In order to establish eligibility for withholding of removal, an applicant must establish "that race, religion, nationality, membership in a particular social group, or political opinion was or will be 'at least one central reason'" for persecuting the applicant. Matter of C-T-L-, 25 I. & N. Dec. 341, 348 (BIA 2010); 8 U.S.C. § 1231(b)(3)(A). "An applicant for . . . withholding of removal seeking relief based on 'membership in a particular social group' must establish that the group is (1) composed of members who share a common immutable characteristic, (2) defined with particularity, and (3) socially distinct within the society in question." Matter of M-E-V-G-, 26 I. & N. Dec. 227, 227 (BIA 2014).
To satisfy the particularity requirement, a social group "must be defined by characteristics that provide a clear benchmark for determining who falls within the group." Id. at 239. As the agency concluded, Lkhamjav's proposed social group did not satisfy the particularity requirement because its boundaries were overbroad and narrowed only by the subjectively defined terms "run afoul of" and "persons in power." See Ucelo-Gomez v.

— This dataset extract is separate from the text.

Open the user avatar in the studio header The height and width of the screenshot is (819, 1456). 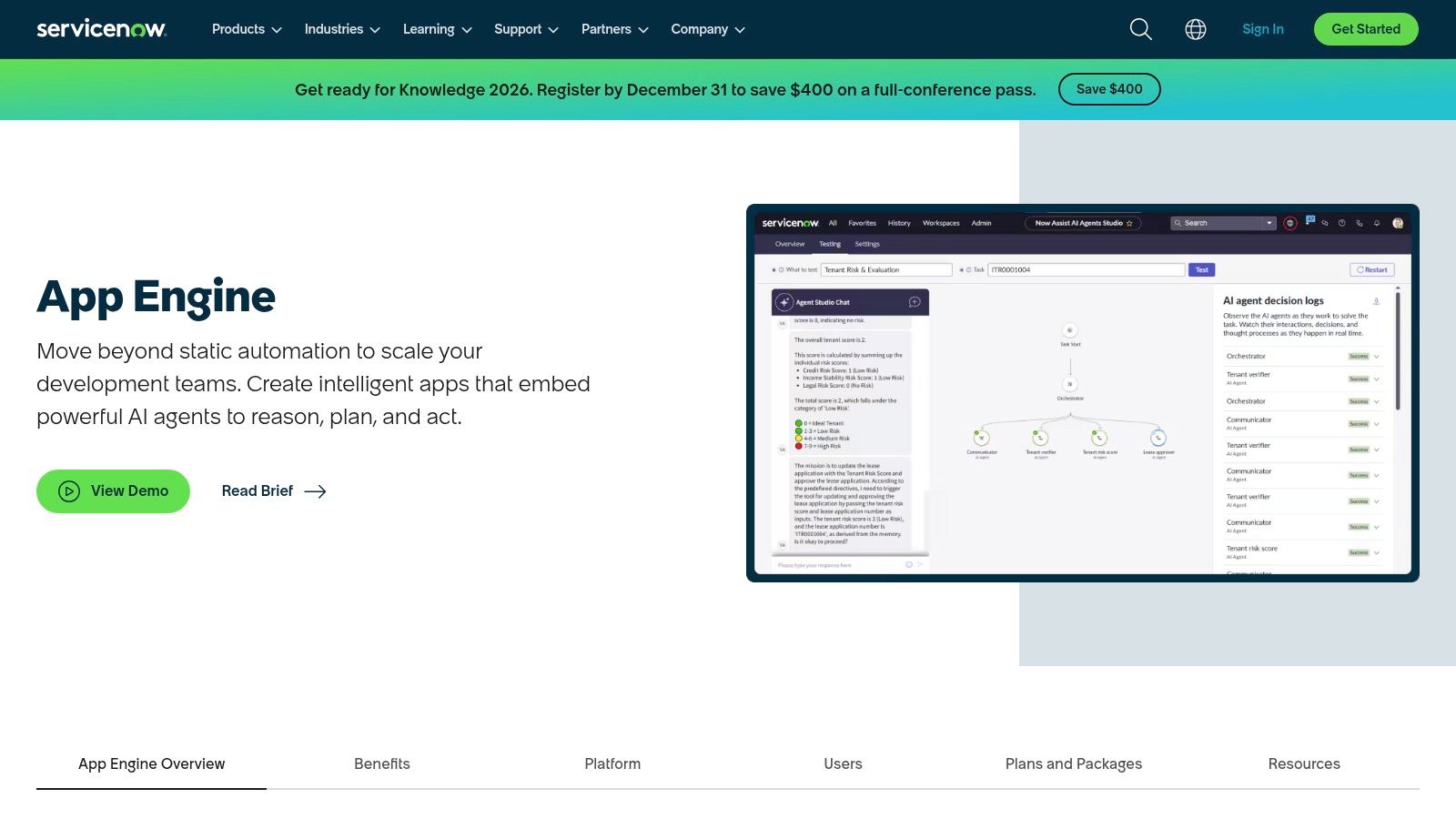(x=1398, y=224)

Mukasey, 509 F.3d 70, 73 (2d Cir. 2007) ("If 'wealth' defined the boundaries of a particular social group, a determination about whether any petitioner fit into the group (or might be perceived as a member of the group) would necessitate a sociological analysis as to how persons with various assets would have been viewed by others in their country."); see also Matter of S-E-G-, 24 I. & N. Dec. 579, 585 (BIA 2008) (finding too amorphous the proposed group of "male children who lack stable families and meaningful adult protection[] [and] who are from middle and low income classes . . . because people's ideas of what those terms mean can vary" (internal quotation marks omitted)).

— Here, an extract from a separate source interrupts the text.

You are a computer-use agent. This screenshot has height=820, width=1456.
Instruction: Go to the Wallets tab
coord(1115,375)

Because the boundaries of Lkhamjav's proposed social group cannot be objectively drawn, the group is not cognizable. See Hernandez-Chacon v. Barr, 948 F.3d 94, 101; see also Matter of M-E-V-G-, 26 I. & N. Dec. at 237. Furthermore, Lkhamjav, who testified that he was and would be targeted for collecting loans and seizing property on behalf of a bank, did not assert that he was or would be targeted on account of any of the other protected grounds, such as race, religion, nationality, or political opinion. See 8 U.S.C. § 1231(b)(3)(A). Because Lkhamjav failed to establish a nexus between past and prospective harm and a protected ground, he failed to satisfy his burden of proof for withholding of removal. See 8 U.S.C. § 1231(b)(3)(A). Accordingly, we do not consider the agency's alternative dispositive bases for denying that relief. See INS v. Bagamasbad, 429 U.S. 24, 25 (1976) ("As a general rule courts and agencies are not required to make findings on issues the decision of which is unnecessary to the results they reach."). We also do not reach the agency's denial of CAT relief because Lkhamjav does not challenge that ruling in his brief. See Yueqing Zhang v. Gonzales, 426 F.3d 540, 541 n.1, 545 n.7 (2d Cir. 2005) (finding abandoned issues and claims not raised in opening brief).
For the foregoing reasons, the petition for review is DISMISSED in part and DENIED in part. All pending motions and applications are DENIED and stays VACATED.